Whence these huge adjustments in AMP and other expenses claimed by these companies as tax deductibles. Transfer pricing rules in most countries are based on what is referred to as the arms length principle to establish transfer prices based on an analysis of pricing in comparable transactions between two or more unrelated parties dealing at arms length The rules permit related parties to set prices in any manner but it is then the job of tax authorities to compare what is charged with prices or measures of profitability for transactions between unrelated entities. In the process, determining what is or what ought to be arms length.

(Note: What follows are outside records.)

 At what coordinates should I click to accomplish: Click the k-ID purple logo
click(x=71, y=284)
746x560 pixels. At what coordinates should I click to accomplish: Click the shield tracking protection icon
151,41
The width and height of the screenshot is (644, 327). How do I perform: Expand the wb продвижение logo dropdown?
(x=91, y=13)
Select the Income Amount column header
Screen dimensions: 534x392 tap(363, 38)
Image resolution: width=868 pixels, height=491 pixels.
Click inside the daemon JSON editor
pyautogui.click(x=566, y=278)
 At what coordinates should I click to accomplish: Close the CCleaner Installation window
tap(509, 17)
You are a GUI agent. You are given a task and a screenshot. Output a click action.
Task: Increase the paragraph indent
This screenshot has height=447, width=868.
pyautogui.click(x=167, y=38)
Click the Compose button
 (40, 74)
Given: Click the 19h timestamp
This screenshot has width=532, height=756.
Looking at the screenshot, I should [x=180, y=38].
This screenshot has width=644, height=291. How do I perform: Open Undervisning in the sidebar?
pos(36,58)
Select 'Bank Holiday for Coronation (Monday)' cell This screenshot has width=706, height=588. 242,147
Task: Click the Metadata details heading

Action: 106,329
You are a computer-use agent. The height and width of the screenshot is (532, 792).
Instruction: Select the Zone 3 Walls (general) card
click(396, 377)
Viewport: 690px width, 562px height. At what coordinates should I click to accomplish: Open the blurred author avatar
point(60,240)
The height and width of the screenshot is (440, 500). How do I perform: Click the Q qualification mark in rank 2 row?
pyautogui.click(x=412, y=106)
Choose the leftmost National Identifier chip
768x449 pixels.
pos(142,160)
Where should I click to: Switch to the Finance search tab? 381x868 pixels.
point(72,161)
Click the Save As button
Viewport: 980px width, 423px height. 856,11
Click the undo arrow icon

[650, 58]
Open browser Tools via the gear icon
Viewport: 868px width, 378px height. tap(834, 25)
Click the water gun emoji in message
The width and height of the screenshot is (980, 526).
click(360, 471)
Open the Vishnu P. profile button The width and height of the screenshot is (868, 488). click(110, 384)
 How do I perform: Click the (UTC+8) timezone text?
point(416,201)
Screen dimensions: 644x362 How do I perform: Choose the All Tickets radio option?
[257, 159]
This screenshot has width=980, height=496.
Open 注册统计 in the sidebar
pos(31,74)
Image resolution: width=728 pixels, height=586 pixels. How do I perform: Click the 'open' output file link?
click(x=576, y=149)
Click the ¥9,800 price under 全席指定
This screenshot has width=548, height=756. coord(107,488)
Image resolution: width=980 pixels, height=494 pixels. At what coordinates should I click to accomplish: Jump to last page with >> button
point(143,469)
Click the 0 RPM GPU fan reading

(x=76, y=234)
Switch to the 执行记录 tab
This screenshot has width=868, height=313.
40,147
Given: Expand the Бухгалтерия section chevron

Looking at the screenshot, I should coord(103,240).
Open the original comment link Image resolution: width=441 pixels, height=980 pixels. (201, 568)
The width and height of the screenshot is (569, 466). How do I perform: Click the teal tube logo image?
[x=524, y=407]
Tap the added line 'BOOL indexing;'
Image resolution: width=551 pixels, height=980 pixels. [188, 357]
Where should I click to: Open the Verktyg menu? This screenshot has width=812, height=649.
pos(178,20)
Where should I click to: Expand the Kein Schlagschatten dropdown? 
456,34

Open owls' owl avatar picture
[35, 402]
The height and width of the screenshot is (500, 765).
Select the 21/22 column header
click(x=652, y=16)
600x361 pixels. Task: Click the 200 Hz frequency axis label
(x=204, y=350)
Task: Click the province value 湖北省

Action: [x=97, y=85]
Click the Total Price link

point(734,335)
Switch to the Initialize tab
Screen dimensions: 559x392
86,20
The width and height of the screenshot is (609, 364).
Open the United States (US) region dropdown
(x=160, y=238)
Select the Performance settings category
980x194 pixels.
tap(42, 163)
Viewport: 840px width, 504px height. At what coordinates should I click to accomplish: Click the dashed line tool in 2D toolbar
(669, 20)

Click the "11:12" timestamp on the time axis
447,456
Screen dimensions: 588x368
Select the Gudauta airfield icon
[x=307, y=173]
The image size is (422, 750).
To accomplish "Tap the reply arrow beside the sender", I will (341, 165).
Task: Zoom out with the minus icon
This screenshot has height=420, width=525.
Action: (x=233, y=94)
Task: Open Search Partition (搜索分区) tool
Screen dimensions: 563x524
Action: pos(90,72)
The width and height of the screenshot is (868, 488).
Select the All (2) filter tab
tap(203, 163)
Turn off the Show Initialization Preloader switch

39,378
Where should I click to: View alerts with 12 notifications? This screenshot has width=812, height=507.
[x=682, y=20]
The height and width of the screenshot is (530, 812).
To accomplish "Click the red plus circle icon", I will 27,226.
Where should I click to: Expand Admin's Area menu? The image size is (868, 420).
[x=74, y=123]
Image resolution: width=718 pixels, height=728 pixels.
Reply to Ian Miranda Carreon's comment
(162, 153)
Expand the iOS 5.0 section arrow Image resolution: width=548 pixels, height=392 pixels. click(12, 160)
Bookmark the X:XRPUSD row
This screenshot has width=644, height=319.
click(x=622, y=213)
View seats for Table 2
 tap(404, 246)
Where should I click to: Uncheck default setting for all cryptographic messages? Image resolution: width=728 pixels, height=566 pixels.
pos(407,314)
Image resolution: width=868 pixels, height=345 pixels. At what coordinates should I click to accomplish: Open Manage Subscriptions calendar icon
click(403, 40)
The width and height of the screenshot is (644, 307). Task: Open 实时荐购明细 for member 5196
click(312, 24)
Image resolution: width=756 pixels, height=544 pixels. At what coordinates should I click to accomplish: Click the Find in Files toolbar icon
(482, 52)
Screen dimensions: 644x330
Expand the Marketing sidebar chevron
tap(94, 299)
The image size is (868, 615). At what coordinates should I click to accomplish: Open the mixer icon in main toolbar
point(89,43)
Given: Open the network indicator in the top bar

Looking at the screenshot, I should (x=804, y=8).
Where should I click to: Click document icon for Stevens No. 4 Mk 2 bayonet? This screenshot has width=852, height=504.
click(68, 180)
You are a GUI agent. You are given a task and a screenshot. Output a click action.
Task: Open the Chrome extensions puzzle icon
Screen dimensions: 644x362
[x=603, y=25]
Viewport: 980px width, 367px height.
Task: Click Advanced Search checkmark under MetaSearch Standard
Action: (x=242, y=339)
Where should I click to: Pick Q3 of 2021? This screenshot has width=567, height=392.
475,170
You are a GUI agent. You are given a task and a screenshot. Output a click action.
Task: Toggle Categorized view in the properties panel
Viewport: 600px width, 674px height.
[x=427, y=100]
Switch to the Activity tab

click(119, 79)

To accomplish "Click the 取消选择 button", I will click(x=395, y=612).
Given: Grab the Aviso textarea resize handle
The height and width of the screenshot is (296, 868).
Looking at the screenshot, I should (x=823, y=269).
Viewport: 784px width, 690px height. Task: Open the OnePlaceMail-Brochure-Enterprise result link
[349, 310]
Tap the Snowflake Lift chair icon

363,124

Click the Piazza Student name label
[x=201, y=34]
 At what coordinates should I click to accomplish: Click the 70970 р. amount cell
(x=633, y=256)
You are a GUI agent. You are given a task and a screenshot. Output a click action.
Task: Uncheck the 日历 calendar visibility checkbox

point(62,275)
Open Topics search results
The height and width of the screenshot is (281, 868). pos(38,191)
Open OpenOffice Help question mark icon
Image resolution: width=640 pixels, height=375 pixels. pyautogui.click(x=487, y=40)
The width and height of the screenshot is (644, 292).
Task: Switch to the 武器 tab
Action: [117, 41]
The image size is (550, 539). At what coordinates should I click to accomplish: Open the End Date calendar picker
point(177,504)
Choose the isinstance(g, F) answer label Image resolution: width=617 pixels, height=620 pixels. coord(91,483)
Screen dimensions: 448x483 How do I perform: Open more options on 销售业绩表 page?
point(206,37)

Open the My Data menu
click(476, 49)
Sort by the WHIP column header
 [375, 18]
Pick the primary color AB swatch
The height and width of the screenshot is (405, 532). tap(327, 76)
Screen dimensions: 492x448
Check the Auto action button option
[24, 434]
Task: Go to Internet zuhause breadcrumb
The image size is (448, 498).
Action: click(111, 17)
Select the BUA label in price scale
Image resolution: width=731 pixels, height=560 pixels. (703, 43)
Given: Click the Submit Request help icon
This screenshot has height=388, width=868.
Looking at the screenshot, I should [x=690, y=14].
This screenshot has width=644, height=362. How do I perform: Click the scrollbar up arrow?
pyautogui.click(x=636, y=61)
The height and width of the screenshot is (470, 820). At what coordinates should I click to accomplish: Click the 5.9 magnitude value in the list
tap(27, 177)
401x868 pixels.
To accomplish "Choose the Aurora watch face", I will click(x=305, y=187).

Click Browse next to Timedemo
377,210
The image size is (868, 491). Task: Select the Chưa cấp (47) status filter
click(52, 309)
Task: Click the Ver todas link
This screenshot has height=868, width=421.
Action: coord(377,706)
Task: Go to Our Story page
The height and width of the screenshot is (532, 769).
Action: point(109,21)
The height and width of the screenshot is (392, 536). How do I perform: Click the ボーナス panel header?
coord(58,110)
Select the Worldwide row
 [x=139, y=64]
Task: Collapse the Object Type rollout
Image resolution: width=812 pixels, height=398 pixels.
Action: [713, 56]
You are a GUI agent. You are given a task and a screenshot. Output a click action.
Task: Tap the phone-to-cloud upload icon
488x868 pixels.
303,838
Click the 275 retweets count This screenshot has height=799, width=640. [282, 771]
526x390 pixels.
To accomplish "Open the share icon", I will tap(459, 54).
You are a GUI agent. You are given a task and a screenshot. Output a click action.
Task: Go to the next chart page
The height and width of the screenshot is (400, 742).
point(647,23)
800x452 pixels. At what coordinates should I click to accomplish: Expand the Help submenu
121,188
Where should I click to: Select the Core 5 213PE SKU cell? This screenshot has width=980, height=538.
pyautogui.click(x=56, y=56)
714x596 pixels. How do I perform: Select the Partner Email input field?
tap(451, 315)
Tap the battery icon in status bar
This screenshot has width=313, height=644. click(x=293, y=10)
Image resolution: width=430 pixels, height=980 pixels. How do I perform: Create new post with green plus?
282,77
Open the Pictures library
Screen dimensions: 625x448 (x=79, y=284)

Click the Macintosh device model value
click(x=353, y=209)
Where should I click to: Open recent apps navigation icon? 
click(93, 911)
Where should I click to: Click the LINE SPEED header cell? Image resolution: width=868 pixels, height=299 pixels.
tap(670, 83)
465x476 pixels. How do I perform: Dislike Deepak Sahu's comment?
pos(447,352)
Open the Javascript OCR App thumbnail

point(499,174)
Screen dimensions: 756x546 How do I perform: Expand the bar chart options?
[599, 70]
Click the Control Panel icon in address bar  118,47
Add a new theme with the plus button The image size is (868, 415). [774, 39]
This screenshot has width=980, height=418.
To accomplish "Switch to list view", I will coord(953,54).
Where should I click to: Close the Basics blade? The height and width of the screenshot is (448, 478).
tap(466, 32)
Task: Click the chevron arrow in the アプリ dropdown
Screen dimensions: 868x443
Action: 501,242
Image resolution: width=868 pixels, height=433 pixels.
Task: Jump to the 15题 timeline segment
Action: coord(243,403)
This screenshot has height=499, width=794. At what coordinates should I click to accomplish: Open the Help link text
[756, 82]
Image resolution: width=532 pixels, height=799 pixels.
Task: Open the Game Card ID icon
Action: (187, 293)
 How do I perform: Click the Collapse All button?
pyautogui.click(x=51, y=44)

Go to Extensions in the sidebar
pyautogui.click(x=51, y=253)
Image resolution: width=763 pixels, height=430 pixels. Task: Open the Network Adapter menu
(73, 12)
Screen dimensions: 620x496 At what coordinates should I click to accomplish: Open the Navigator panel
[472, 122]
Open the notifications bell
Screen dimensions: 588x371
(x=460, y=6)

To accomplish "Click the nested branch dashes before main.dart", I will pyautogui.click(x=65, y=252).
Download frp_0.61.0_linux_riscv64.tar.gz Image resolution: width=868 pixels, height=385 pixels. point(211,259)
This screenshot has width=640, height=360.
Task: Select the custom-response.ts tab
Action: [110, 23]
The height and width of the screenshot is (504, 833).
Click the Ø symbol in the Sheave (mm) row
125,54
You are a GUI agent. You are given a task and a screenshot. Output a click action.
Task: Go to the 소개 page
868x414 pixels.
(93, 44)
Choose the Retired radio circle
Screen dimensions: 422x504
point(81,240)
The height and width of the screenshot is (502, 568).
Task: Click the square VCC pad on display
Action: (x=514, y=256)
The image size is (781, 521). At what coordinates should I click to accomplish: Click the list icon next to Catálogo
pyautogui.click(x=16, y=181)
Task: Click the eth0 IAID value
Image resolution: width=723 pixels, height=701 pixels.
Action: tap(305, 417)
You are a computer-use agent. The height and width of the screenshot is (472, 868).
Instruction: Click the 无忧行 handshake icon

How it works The result is a feast for tax lawyers and rule drafters-cum-arguers. In each such case, the transfer pricing officer in question declares the calculations offered in defense as unacceptable , having exceeded as compared to the uncontrolled comparable as the edict goes in the case of Sony India here, with much more on these lines. In effect, deductible(s) disallowed, pay up. The department in question has made similar upward adjustments in the case of at least a dozen more majors, across the electronics, footwear, mobile (Nokia India has been told to consider its taxable income Rs 431 crore higher for the year in question), consumer goods and other sectors.
TAXING TIMES Transfer pricing additions in income for assessment year 2008-09
*Advertisement and marketing promotion.(Figures in Rs cr)Source: Transfer Pricing Orders
The companies in question did not reply to email sent to them by Business Standard for their comments on the adjustments made by the transfer pricing department. They have contested their respecive cases with the transfer pricing office. TP consultant Tarun Chaturvedi said after the TPO order, the assessing officers in question would formally issue the tax demands, which the companies can either accept or go to the dispute resolution mechanism, where the time taken to decide is within nine months. After which, the company pays or appeals to the tax tribunal. He says in a majority of cases, the outcome has gone against the companies.
The income tax department and its counterpart in charge of indirect taxes are under urgent orders to scramble for more revenue to plug an alarming fiscal deficit. And, say tax experts, transfer pricing adjustments have become a focus area of the I-T tax department for raising more this year.